Question

A point charge Q is moving in a circular orbit of radius R in the x-y plane with an angular velocity \[\omega \]. This can be considered as equivalent to a loop carrying a steady current \[\dfrac{Q\omega }{2\pi }\]. A uniform magnetic field along the positive z-axis is now switched on, which increases at a constant rate from 0 to B in one second. Assume that the radius of the orbit remains constant. The application of the magnetic field induces an emf in the orbit. The induced emf is defined as the work done by an induced electric field in moving a unit positive charge around a closed loop. It is known that, for an orbiting charge, the magnetic dipole moment is proportional to the angular momentum with a proportionally constant \[\gamma \]. The change in the magnetic dipole moment associated with the orbit, at the end of the time interval of the magnetic field change, is
\[A)-\gamma BQ{{R}^{2}}\]
\[B)\dfrac{-\gamma BQ{{R}^{2}}}{2}\]
\[C)\gamma \dfrac{BQ{{R}^{2}}}{2}\]
\[D)\gamma BQ{{R}^{2}}\]

Answer 1

Hint: It is given that change in angular momentum is proportional to the change in magnetic moment. Also change in angular momentum is related to the torque. First, find the induced electric field and then the force acting on the particle. This force is proportional to the torque. Upon substituting the torque in angular momentum equation and integrating it, we can determine the change in angular momentum and magnetic moment.

Formula used:
\[\Delta L=\int{\tau dt}\]
\[\int{E.dr}=A\dfrac{dB}{dt}\]
\[F=qE\]

Complete answer:
Let, \[M\] be the magnetic moment and \[L\] be the angular momentum.
It is given that,
\[M\propto L\], \[M=\gamma L\]
Then,
\[\Delta M=\gamma \Delta L\] ------------A
We have, change in angular momentum,\[\Delta L=\int{\tau dt}\] -------- 1
Where,
\[\tau \]is the torque acting on the particle
For an induced electric field, \[\int{E.dr}=A\dfrac{dB}{dt}\]
Where,
\[\dfrac{dB}{dt}\]is the rate of change of magnetic flux
\[A\]is the area
\[E\int{dr}=A.B\]
Here, the point charge Q is moving in a circular orbit of radius \[R\],
\[E\times 2\pi R=\pi {{R}^{2}}B\]
Therefore,
\[E=\dfrac{RB}{2}\] ----------- 2
We have,
\[F=qE\]
Where,
\[F\]is the force on electric charge \[q\] due to induced electric field \[E\]
Now, due to the induced electric field, force on charge Q is given by,
\[F=QE\] ------------- 3
Substitute 3 in equation 2. We get,
\[F=\dfrac{QRB}{2}\] ----------- 4
We have,
Torque, \[\tau =FR\] ---------- 5
Substitute 4 in equation 5, then,
\[\tau =\dfrac{Q{{R}^{2}}B}{2}\] -------- 6
Substitute 6 in equation 1. Then,
\[\Delta L=\int\limits_{0}^{1}{\dfrac{Q{{R}^{2}}B}{2}}dt\]
\[\Delta L=\dfrac{Q{{R}^{2}}B}{2}\times 1\]
\[\Delta L=\dfrac{Q{{R}^{2}}B}{2}\] ------------7
Substitute the above equation in A. Then,
\[\Delta M=\gamma \dfrac{Q{{R}^{2}}B}{2}\]
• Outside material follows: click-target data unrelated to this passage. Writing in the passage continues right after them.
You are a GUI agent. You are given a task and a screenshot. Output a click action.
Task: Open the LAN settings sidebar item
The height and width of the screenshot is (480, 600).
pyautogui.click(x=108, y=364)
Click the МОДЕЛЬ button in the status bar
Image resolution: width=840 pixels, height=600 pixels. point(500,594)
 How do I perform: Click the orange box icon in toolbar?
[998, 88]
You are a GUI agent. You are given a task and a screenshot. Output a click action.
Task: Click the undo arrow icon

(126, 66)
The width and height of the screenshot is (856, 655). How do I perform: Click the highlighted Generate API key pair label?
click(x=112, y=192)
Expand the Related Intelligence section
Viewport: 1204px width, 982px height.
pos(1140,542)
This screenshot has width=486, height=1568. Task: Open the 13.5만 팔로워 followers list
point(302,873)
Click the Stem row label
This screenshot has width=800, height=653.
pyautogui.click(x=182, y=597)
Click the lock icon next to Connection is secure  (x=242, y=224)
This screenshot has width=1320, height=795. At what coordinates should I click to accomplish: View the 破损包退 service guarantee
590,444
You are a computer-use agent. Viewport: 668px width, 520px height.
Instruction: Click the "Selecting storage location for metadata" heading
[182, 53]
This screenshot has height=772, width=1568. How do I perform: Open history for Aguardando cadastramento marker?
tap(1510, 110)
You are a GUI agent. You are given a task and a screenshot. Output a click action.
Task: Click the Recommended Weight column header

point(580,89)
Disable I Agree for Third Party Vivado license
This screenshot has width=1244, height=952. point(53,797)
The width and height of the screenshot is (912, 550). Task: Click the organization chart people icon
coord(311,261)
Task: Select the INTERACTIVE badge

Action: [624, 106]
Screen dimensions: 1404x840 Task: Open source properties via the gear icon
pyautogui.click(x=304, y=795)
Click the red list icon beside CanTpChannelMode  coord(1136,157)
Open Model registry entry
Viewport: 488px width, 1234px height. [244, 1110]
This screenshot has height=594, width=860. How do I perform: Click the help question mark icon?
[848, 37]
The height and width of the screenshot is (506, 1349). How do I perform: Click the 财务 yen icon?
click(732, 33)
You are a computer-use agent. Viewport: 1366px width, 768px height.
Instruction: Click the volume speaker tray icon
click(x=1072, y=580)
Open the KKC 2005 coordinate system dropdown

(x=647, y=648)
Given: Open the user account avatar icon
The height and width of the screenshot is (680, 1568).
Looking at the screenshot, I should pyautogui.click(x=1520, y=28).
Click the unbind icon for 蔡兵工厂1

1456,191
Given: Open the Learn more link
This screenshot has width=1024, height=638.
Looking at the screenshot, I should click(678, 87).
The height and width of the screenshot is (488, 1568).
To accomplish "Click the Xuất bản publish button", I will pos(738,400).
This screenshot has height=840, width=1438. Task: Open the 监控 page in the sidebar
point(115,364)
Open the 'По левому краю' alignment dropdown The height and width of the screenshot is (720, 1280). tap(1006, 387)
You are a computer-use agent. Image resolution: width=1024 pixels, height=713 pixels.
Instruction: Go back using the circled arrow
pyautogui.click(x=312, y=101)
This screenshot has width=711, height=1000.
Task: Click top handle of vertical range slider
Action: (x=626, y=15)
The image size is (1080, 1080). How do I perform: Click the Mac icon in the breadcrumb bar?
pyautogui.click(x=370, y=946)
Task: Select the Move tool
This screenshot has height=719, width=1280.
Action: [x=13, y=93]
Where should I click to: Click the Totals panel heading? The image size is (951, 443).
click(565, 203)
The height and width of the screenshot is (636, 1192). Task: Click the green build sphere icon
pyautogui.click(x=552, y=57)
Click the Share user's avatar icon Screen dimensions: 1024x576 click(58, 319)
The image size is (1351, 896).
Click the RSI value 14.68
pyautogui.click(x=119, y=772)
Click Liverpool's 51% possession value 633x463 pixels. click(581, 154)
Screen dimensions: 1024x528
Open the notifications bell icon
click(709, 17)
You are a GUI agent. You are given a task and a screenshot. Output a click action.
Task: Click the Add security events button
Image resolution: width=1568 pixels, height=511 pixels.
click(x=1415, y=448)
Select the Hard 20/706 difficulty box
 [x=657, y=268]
So, the correct answer is “Option C”.

Note:
When a charge moves in a magnetic field, it experiences a force. The magnetic force is perpendicular to the plane formed by the velocity vector and magnetic field. The directions are given by the right hand rule. The direction of force on a negative charge is opposite to that of a positive charge. If velocity of the charge or particle happens to be aligned parallel to the magnetic field, or is zero, the magnetic force will be zero.